TASK MATERIAL –
%%
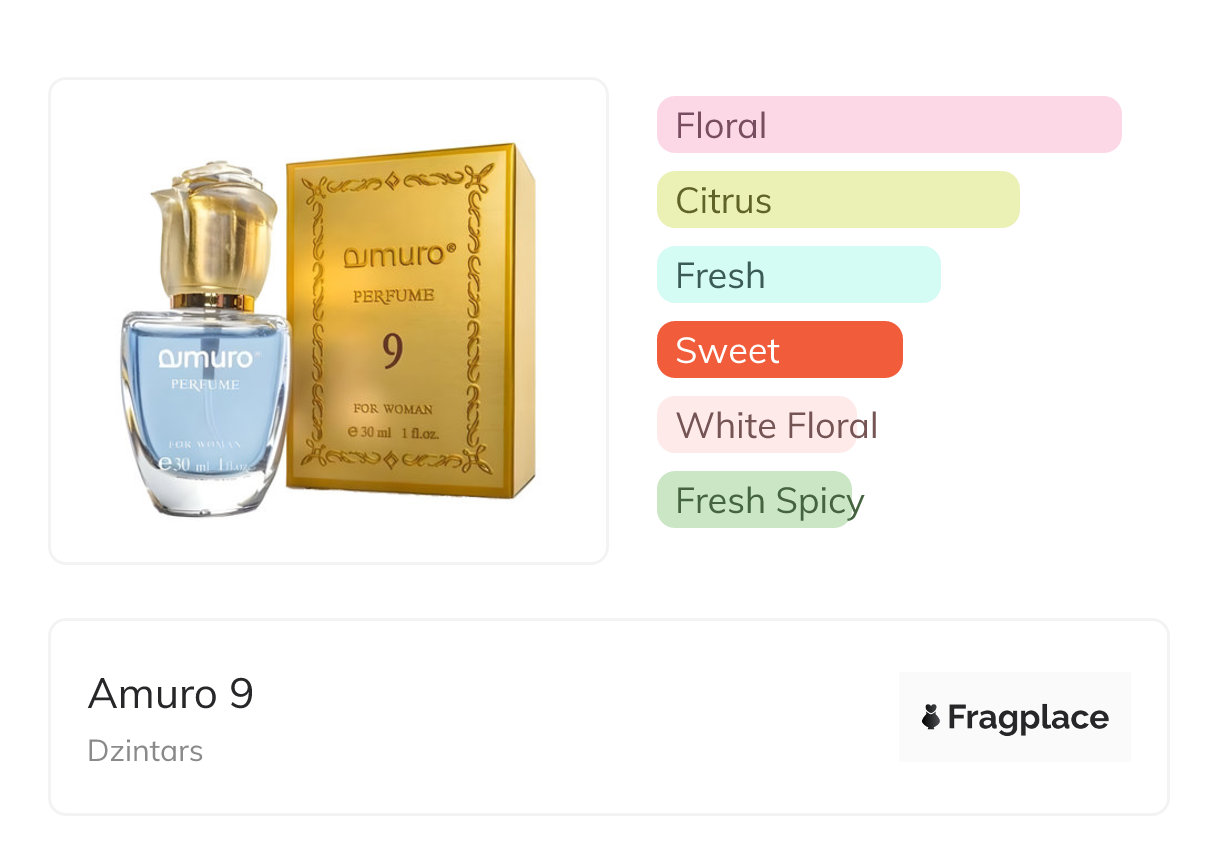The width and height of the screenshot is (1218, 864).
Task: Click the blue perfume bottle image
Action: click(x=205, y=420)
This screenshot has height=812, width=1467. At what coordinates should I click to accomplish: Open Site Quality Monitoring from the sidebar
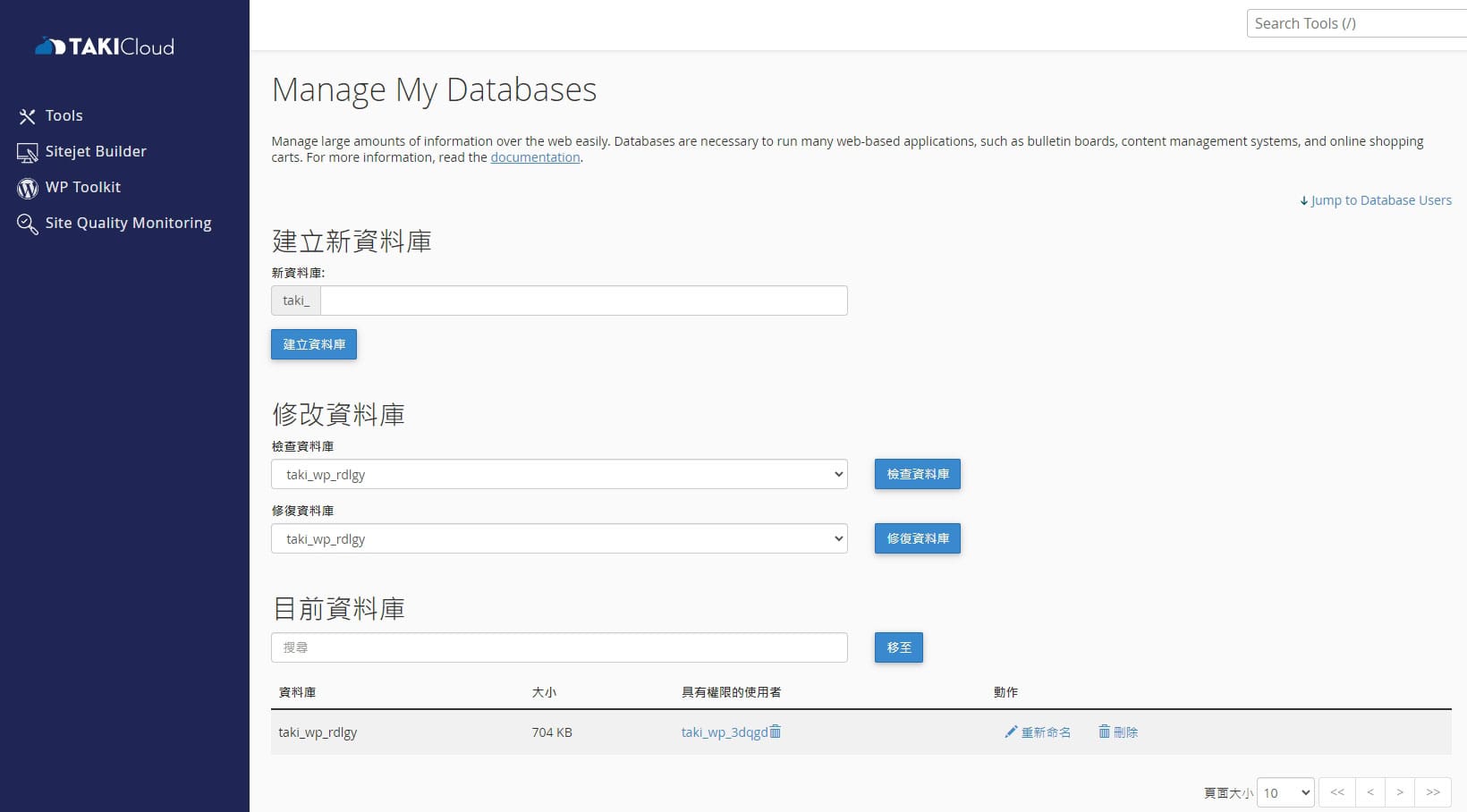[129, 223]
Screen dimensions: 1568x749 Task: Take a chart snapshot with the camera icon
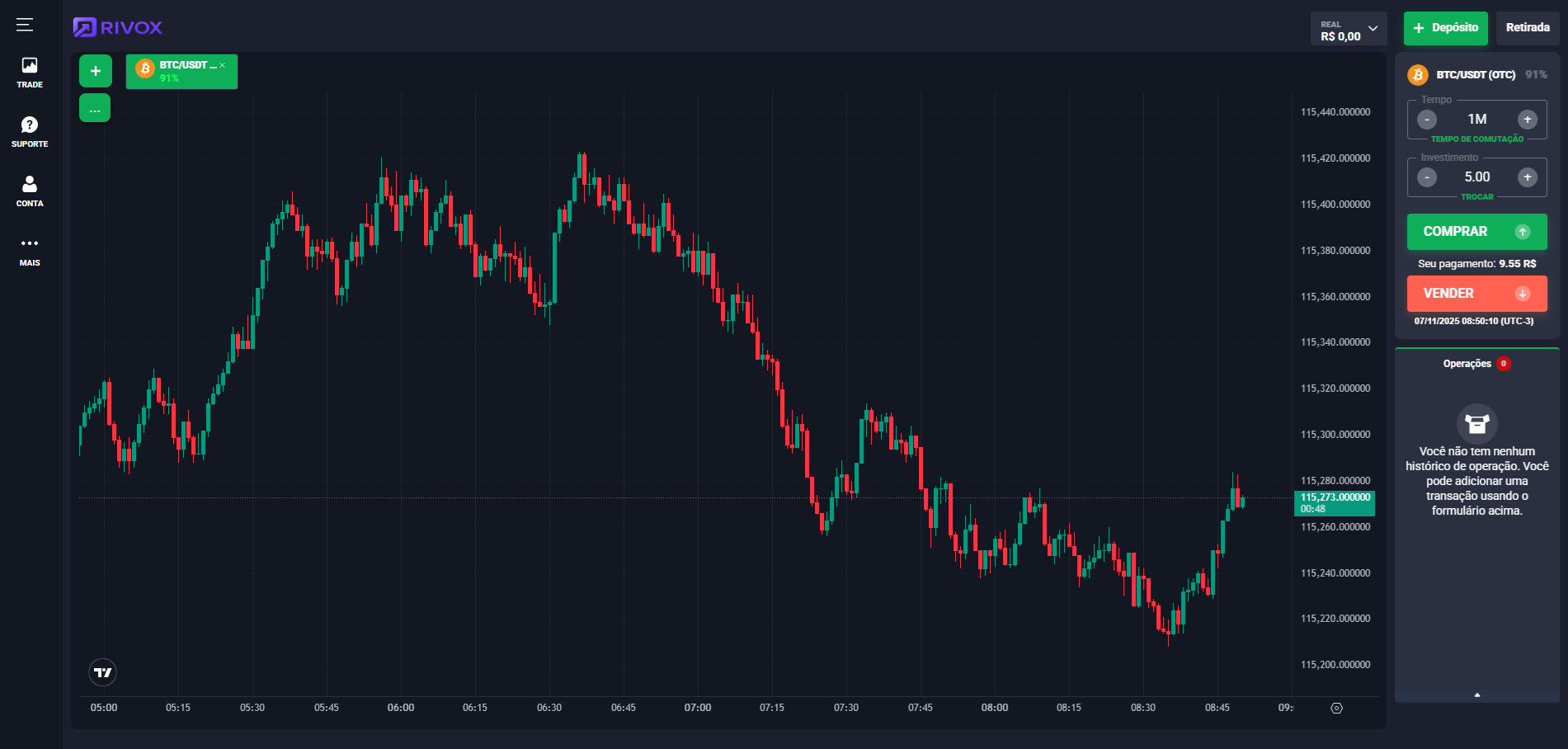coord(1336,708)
%%
%%
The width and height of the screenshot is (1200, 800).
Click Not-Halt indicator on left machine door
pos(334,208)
%%
In the listing, take the lines starting with the line containing "The width and height of the screenshot is (1218, 864)." and going on through the line containing "coord(1336,708)", both included. Write them out again with "sidebar" swapped for "navigation panel", change nothing else, and leave out the pictures.

The width and height of the screenshot is (1218, 864).
Task: Click the blue perfume bottle image
Action: click(x=205, y=420)
This screenshot has height=812, width=1467. At what coordinates should I click to accomplish: Open Site Quality Monitoring from the navigation panel
[129, 223]
Screen dimensions: 1568x749 Task: Take a chart snapshot with the camera icon
coord(1336,708)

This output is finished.